The following data has a line with "Task: Click Cancel" and a line with "This screenshot has width=1068, height=571.". Write out exactly those lines and all the lines between them.

● **Provided information**
- - -

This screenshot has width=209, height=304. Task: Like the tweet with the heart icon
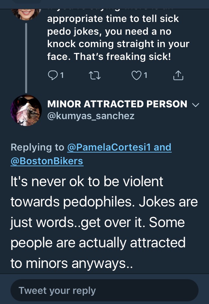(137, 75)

- - -

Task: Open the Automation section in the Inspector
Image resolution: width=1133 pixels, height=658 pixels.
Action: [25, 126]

- - -

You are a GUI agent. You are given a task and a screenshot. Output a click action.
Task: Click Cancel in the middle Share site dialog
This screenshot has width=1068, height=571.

- - -

● **Exercise answer**
Task: Click Cancel in the middle Share site dialog
This screenshot has width=1068, height=571.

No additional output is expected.